* Begin *

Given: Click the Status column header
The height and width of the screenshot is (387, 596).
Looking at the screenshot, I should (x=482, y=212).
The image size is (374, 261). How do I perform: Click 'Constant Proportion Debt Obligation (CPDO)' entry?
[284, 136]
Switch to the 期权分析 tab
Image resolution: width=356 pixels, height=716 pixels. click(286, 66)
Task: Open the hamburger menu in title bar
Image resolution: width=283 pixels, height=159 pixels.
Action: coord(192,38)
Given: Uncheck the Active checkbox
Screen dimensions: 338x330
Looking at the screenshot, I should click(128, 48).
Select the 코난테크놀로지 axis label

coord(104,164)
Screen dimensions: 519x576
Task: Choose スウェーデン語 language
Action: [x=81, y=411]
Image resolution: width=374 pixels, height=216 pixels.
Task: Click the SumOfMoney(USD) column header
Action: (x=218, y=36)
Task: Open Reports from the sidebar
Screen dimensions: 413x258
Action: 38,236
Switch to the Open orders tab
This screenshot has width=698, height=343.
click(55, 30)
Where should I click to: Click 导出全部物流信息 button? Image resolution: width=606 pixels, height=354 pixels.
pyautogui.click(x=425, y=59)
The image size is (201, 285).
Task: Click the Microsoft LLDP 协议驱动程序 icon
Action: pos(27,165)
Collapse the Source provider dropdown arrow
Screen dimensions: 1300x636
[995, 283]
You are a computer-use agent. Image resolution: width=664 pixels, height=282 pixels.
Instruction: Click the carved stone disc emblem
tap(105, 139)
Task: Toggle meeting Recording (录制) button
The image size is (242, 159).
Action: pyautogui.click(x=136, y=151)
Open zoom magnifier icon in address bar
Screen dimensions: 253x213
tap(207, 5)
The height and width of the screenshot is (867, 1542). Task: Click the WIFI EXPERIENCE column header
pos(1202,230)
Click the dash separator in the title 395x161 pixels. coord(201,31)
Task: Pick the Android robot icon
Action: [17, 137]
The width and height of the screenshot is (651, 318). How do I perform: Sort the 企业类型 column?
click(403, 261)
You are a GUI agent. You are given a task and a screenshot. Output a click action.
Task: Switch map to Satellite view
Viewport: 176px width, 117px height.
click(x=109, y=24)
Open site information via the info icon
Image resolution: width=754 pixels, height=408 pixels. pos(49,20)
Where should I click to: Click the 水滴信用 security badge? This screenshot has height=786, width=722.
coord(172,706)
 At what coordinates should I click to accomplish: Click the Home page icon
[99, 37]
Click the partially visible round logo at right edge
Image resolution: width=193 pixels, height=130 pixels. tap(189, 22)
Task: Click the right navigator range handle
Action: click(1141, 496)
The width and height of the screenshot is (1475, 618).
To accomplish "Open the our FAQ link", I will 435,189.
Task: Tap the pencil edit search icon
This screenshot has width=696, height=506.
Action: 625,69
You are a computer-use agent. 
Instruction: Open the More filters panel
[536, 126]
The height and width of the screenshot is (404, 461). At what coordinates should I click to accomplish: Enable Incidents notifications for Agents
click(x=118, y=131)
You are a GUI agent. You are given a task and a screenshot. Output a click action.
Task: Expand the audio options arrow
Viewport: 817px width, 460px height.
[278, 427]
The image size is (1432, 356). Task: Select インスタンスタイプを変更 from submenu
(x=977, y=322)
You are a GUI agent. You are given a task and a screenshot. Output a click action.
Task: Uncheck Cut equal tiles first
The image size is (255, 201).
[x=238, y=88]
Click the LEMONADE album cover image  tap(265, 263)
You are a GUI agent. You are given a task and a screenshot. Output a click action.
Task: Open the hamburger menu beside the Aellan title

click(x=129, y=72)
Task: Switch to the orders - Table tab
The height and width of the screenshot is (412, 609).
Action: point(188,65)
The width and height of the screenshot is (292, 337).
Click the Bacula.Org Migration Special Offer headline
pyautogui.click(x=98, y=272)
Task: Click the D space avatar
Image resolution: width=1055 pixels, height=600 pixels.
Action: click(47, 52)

* End *

#### Instruction:
Identify each line of the listing above that contains the word "what", matching case exactly, and copy those lines out.

#### Solution to this problem:
 At what coordinates should I click to accomplish: Click the Home page icon
The height and width of the screenshot is (404, 461). At what coordinates should I click to accomplish: Enable Incidents notifications for Agents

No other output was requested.